In the end, the English predilection for animalic foods proved fleeting. Ambergris and musk appear in few recipes written after 1700. But they do appear in cookbook author E. Smith’s recipe for Whipt Cream (1727), which was copied by Hannah Glasse (1747), and, in turn, by Susannah Carter (American edition, 1772), and finally by Amelia Simmons, our country’s first native-born cookbook author, in her little cookbook of 1796. Served with pastry in the second course of dinner or with cake at evening parties, whipt cream was frothier and more evanescent than our whipped cream, with a winy tang.
Whipt Cream
Amelia Simmons, American Cookery, 1796
Take a quart of cream and the whites of 8 eggs beaten with half a pint of wine; mix it together and sweeten it to your taste with double refined sugar, you may perfume it (if you please) with musk or Amber gum tied in a rag and steeped a little in the cream, whip it up with a whisk and a bit of lemon peel tyed in the middle of the whisk, take off the froth with a spoon, and put into glasses.

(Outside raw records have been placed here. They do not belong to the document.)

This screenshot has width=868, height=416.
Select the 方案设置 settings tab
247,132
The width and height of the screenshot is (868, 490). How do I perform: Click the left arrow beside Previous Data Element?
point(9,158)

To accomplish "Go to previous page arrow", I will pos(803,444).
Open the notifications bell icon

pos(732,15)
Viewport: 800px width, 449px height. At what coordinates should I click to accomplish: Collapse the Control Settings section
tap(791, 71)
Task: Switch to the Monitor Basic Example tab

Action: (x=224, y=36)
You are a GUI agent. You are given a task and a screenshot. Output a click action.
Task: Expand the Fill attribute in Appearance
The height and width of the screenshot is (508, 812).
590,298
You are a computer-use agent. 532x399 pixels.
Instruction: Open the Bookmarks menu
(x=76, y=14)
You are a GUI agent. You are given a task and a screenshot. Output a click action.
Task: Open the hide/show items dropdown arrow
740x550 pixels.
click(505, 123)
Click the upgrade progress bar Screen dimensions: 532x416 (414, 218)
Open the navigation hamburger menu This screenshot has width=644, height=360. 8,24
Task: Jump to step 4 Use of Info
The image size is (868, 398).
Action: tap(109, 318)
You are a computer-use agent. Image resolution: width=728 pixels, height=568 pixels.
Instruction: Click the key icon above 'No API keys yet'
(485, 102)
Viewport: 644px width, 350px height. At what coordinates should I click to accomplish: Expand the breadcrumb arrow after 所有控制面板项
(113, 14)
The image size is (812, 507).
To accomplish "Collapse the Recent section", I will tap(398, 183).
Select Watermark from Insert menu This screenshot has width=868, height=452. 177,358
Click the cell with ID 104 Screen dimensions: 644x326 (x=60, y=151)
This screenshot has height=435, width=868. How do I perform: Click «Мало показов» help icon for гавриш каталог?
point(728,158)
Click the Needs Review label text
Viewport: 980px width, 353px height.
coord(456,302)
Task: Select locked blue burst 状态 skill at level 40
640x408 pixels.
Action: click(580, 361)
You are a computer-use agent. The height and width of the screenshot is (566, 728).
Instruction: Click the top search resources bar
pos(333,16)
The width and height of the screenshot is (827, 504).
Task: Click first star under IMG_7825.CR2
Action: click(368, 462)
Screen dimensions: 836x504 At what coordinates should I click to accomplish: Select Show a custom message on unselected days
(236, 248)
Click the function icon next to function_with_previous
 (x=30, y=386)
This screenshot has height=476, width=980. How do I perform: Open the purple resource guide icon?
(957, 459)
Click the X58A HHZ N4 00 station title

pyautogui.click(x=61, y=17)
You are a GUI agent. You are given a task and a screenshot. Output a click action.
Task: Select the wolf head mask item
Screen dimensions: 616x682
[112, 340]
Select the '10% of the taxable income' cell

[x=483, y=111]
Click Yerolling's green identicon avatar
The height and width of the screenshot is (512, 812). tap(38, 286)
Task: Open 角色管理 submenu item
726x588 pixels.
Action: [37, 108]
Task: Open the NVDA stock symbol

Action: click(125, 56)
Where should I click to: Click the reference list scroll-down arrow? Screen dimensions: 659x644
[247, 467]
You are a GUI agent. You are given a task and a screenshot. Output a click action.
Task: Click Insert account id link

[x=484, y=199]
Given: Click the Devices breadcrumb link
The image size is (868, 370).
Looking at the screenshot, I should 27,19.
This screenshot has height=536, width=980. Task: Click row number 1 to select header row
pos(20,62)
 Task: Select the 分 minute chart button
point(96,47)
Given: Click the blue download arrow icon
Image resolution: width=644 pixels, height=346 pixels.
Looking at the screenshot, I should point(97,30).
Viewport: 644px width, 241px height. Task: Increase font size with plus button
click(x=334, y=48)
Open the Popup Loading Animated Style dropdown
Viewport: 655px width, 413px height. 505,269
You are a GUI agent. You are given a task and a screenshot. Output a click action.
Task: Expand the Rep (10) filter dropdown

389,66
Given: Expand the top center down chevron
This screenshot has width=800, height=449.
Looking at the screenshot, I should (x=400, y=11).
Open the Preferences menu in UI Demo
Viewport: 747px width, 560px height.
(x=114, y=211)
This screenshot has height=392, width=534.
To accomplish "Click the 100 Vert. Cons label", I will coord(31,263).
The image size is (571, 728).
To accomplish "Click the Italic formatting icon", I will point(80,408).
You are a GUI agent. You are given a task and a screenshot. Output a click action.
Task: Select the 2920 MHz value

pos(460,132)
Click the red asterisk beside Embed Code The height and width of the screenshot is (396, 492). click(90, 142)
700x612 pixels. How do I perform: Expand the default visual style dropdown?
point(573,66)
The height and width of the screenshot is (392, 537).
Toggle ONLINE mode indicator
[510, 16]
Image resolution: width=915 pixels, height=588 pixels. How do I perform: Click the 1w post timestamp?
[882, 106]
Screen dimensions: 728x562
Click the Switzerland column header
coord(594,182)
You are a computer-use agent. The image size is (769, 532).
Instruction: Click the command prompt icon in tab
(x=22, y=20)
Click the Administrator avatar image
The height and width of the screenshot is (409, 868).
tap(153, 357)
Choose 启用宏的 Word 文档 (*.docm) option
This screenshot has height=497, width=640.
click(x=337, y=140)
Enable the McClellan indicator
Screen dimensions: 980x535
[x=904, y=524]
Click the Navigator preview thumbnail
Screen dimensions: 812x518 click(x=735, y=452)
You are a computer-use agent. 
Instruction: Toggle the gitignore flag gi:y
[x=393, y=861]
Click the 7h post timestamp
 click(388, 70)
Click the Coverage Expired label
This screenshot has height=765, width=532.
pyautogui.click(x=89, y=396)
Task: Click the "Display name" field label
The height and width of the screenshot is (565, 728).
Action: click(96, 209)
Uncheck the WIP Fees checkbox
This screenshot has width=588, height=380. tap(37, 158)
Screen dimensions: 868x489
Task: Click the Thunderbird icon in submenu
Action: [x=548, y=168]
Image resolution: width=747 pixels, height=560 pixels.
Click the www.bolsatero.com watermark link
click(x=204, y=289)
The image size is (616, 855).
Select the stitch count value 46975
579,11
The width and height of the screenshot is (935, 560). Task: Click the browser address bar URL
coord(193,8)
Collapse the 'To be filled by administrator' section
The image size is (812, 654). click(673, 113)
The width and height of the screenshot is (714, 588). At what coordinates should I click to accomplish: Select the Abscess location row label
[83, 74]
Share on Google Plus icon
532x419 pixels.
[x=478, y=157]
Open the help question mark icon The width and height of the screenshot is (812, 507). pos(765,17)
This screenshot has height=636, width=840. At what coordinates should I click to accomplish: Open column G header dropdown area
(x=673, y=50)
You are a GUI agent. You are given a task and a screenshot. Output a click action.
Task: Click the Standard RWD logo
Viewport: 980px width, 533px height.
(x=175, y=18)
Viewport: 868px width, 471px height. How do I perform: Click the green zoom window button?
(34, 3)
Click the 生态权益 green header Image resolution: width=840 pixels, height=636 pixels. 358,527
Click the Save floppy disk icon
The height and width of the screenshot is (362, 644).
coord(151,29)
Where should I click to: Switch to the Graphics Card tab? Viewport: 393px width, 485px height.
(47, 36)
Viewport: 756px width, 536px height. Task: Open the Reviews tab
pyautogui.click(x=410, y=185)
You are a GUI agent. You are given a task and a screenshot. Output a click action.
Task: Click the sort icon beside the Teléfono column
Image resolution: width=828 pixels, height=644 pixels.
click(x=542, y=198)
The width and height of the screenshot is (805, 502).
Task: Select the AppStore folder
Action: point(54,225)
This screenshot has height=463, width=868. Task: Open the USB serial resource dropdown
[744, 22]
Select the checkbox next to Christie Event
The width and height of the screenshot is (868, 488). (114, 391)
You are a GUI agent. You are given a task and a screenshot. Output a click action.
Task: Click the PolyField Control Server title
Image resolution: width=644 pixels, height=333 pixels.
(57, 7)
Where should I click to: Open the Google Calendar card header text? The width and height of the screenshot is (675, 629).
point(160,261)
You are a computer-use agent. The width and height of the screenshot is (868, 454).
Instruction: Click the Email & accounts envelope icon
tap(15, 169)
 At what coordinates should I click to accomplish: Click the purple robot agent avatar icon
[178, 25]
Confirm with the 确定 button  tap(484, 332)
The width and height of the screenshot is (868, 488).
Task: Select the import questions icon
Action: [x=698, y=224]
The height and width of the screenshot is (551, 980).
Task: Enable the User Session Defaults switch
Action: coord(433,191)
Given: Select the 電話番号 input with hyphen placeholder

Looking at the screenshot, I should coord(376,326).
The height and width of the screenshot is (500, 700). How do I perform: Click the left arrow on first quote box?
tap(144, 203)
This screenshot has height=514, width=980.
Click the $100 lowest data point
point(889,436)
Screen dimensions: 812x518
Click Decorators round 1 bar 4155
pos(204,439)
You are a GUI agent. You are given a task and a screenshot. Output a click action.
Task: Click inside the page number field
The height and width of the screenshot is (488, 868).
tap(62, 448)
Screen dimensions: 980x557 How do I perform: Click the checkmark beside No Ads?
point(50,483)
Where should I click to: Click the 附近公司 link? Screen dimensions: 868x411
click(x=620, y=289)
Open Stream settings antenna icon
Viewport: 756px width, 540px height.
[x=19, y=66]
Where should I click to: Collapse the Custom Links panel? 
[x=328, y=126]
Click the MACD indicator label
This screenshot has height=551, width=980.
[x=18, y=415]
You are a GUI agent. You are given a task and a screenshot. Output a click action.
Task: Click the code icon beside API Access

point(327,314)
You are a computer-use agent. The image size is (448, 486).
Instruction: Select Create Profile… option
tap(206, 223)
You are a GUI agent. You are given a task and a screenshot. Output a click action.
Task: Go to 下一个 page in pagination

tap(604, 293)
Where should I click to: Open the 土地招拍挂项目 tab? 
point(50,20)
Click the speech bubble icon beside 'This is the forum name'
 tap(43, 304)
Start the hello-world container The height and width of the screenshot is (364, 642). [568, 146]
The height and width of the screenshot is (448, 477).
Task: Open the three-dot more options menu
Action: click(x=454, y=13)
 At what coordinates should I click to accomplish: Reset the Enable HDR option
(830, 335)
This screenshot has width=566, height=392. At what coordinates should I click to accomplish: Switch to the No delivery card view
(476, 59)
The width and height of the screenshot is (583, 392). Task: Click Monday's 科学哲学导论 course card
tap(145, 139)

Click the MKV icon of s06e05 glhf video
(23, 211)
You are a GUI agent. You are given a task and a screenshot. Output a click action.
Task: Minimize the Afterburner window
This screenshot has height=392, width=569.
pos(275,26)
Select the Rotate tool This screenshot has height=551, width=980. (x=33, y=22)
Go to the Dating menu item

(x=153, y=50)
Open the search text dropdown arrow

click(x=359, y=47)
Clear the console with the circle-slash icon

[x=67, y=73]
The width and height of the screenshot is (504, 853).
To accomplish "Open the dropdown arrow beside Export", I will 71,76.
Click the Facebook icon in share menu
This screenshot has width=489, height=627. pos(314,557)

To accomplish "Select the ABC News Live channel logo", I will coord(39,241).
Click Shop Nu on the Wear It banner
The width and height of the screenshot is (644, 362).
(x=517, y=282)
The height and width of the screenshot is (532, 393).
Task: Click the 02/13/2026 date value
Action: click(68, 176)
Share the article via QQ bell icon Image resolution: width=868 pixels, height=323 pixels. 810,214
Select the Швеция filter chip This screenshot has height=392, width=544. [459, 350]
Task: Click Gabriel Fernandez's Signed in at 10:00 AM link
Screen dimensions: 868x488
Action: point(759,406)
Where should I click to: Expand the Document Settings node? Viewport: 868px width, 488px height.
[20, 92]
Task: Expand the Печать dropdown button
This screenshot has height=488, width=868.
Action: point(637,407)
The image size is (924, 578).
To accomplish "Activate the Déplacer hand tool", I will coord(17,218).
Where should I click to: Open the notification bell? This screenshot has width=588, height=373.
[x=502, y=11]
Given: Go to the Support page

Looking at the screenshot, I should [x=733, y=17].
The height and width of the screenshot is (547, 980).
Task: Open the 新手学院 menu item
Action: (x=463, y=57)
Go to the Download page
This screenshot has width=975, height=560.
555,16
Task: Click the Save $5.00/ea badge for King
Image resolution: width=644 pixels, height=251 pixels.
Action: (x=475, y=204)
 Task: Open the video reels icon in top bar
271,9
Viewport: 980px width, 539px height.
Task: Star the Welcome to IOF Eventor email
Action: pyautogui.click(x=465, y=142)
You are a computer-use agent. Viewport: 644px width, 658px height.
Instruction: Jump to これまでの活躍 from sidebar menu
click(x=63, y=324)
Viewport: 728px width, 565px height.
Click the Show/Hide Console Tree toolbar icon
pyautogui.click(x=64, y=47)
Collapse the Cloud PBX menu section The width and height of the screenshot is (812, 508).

One might have expected Simmons to have cut the fragrance from this recipe, as too outré and costly for a cookbook touted on the title page as “adapted to this country and to all grades of life.” But she not only left it in—she almost certainly did so intentionally, for she revised the original “ambergrease” to “amber gum,” which was presumably a colloquial American term at the time. It is just possible that ambergris was in wide culinary use by sophisticated American cooks circa 1800. After all, the precious commodity must have been brought in often by the whalers of the northern Atlantic seaboard, and it probably sold then for considerably less than the price of gold.